FRANKFURT, Germany (AP) — Shares of Deutsche Bank AG fell sharply on Monday after Germany's biggest lender announced a large fourth-quarter loss, largely due to weak investment banking results and the cost of strengthening its finances.
Deutsche Bank shares were down 4.6 percent in early trading at 37.53 euros, making it the worst performer on Frankfurt's DAX index of blue chip stocks.
The bank on Sunday night posted a fourth-quarter net loss of 965 million euros ($1.3 billion), an announcement that came 10 days before it was scheduled to release its results. The figure was below analysts' expectations. Revenues during the fourth quarter were down 16 percent year-on-year at 6.6 billion euros.
The losses showed again how big banks are still struggling to overcome the legacy of the global financial crisis and deal with new regulatory demands in an uncertain economy.
Much of the decline in revenues came from the investment banking division, which suffered a steep fall in income from trading debt securities. The bank has also faced a steady drag on earnings from expenses for litigation and legal settlements resulting from investigations of alleged past abuses. That totaled 528 million euros in the fourth quarter.
The bank suffered 1.1 billion euros in losses on risky investments that it has set aside for disposal as it — along with other banks — faces regulatory pressure to strengthen its finances, a response to the market turbulence of recent years.
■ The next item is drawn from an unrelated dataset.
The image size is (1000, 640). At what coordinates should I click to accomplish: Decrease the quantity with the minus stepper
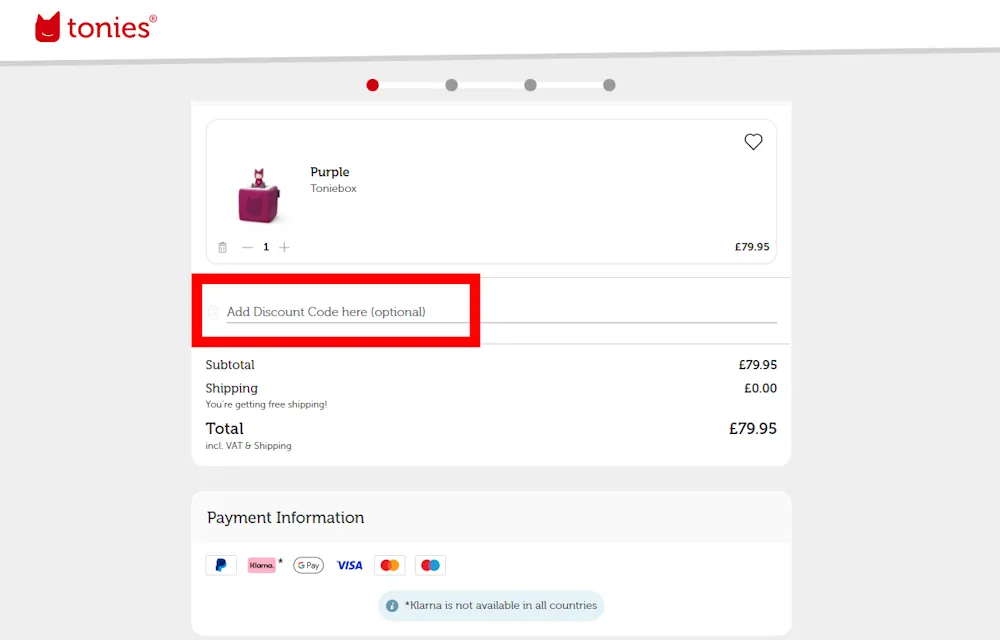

As the bank gets rid of risky holdings, it improves its capital ratio measuring financial buffers versus the potential losses it could suffer.
Mrket strategist Ishaq Siddiqi at ETX Capital called the results a "nasty set of numbers which have geared investors here in Europe for what could be an ugly earnings season for European banks." He highlighted the decline in revenue from trading fixed-income securities.